Recorded information ▸
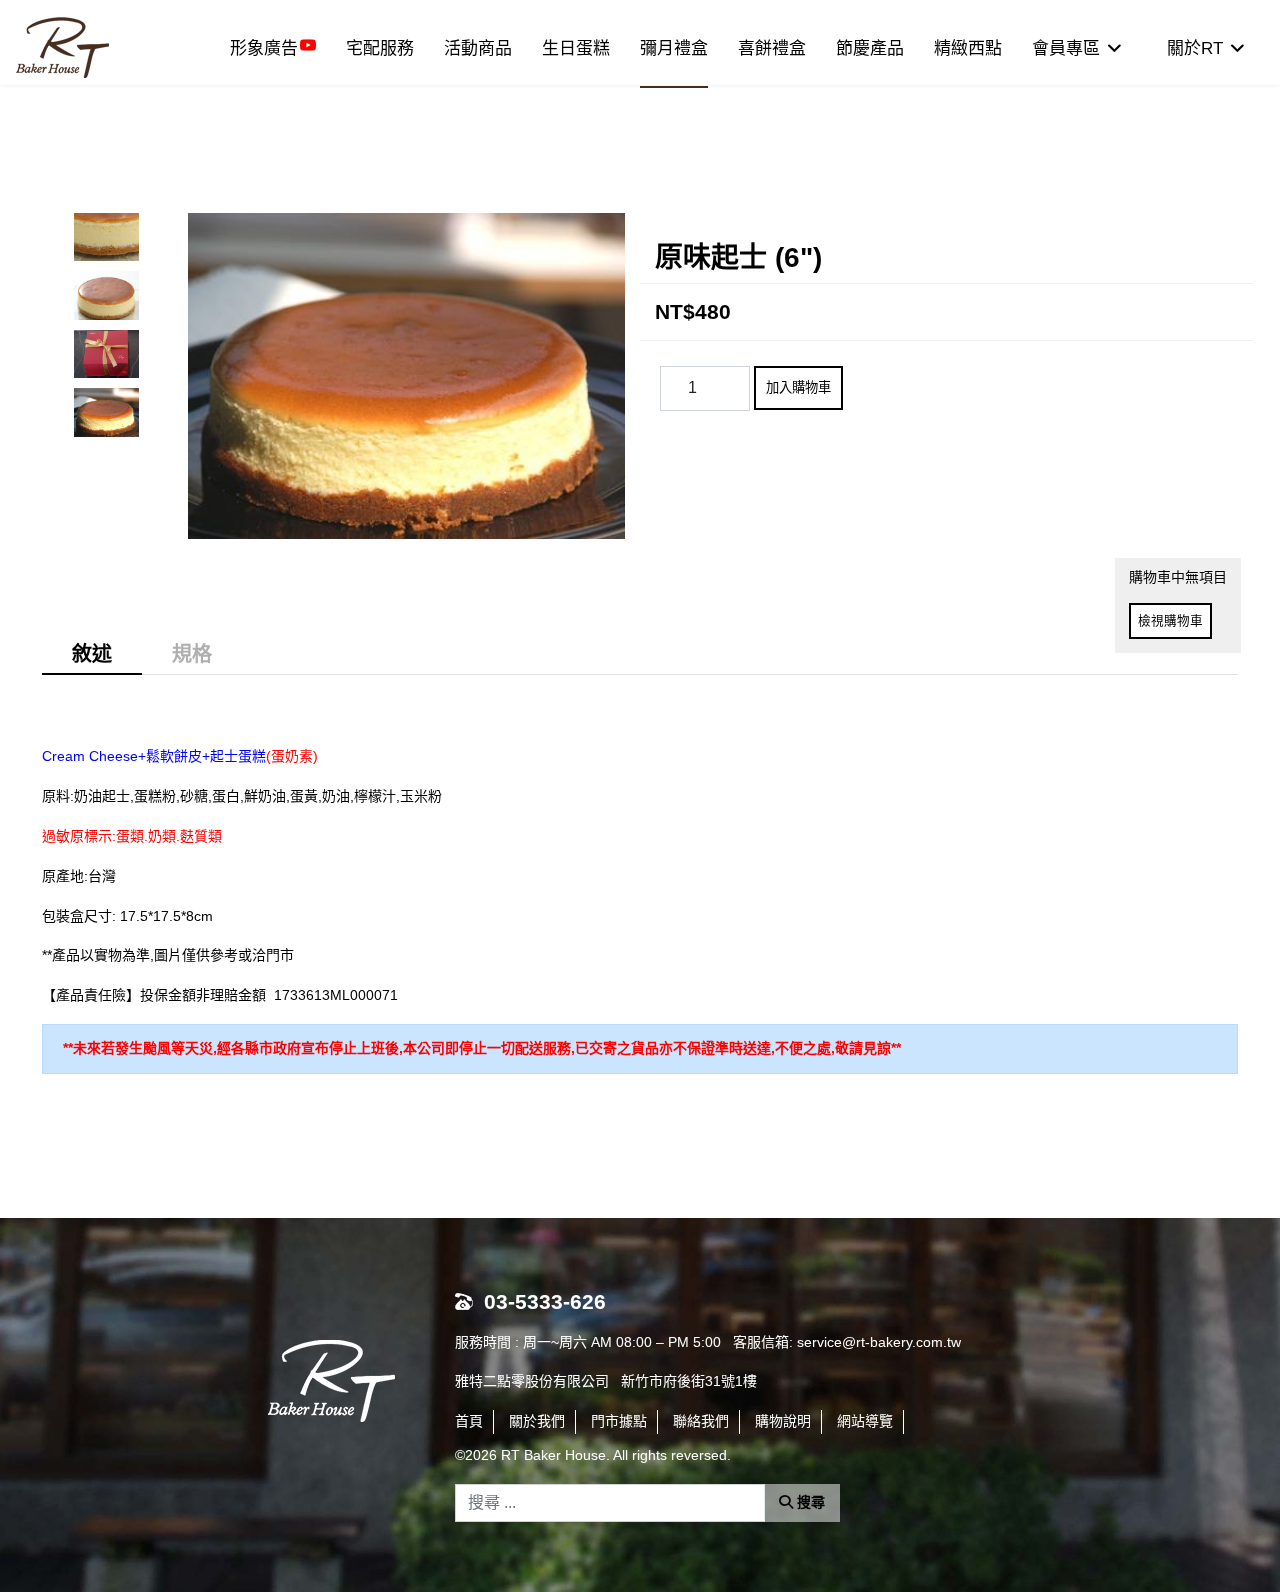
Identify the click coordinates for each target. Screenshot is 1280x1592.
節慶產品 (870, 48)
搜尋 (809, 1502)
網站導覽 (865, 1421)
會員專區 (1066, 48)
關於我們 (537, 1421)
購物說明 (783, 1421)
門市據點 (619, 1421)
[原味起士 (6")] (106, 237)
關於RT (1195, 48)
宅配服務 (380, 48)
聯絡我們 (701, 1421)
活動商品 (478, 48)
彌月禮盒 (674, 48)
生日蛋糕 (576, 48)
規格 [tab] (192, 654)
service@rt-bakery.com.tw (879, 1342)
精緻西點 (968, 48)
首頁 (469, 1421)
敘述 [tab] (92, 654)
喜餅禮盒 (772, 48)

Work to complete ▸ Skipping any pictures, transcribe the full listing exactly.

Response to the exercise ▸
Identify the click coordinates for each target. Screenshot is 1280x1592.
節慶產品 (870, 48)
搜尋 (809, 1502)
網站導覽 (865, 1421)
會員專區 (1066, 48)
關於我們 (537, 1421)
購物說明 (783, 1421)
門市據點 (619, 1421)
[原味起士 (6")] (106, 237)
關於RT (1195, 48)
宅配服務 (380, 48)
聯絡我們 (701, 1421)
活動商品 (478, 48)
彌月禮盒 (674, 48)
生日蛋糕 (576, 48)
規格 [tab] (192, 654)
service@rt-bakery.com.tw (879, 1342)
精緻西點 (968, 48)
首頁 (469, 1421)
敘述 [tab] (92, 654)
喜餅禮盒 (772, 48)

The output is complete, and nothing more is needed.